Ultimately, we intend to disseminate our results to motivate fishermen and the supplier industry to adopt the use of biodegradable materials.

Published results will be uploaded to Dsolve’s websites on an ongoing basis and will also be communicated via our LinkedIn, Facebook, and Twitter accounts.








DSolve – is a research-based innovation centre for the development of biodegradable plastic for use in the fishing and aquaculture industries.

Further reading:

The Centre’s vision is to reduce the amount of plastic marine litter and associated issues. Plastic litter can take the form of macroplastics and smaller plastic particles. Lost fishing equipment may lead to “ghost fishing”, which in turn leads to an unintended reduction of fish stocks and future loss of earnings in the fishing industry. Our ambition is to place Norway at the forefront of research, development and use of smart biodegradable materials.  This will enable us to manage the challenges posed by plastic-based materials in fishing activities worldwide.

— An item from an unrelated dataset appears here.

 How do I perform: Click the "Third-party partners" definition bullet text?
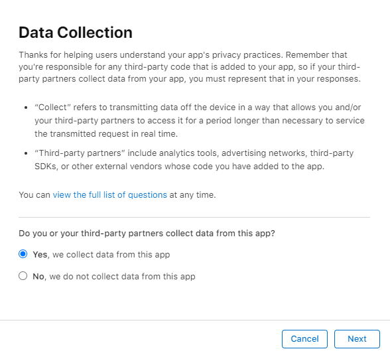pos(194,159)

Education is a priority at centres for research-based innovation and Dsolve aims to train eight PhD candidates, four postdoctoral fellows and many MSc candidates. Dissemination of the outcomes of these development efforts will make it easier for industry players to adopt the use of biodegradable materials.

The Dsolve name and the logo comprise multiple elements. Dsolve is pronounced “dissolve” and refers to our vision of developing new materials that are biodegradable in the marine environment. This process is illustrated by the D having broken apart and the loose bit forms the “l” of Dsolve. The word “solve” highlights our ambition to solve a major environmental problem and secure a leading position for Norwegian industry.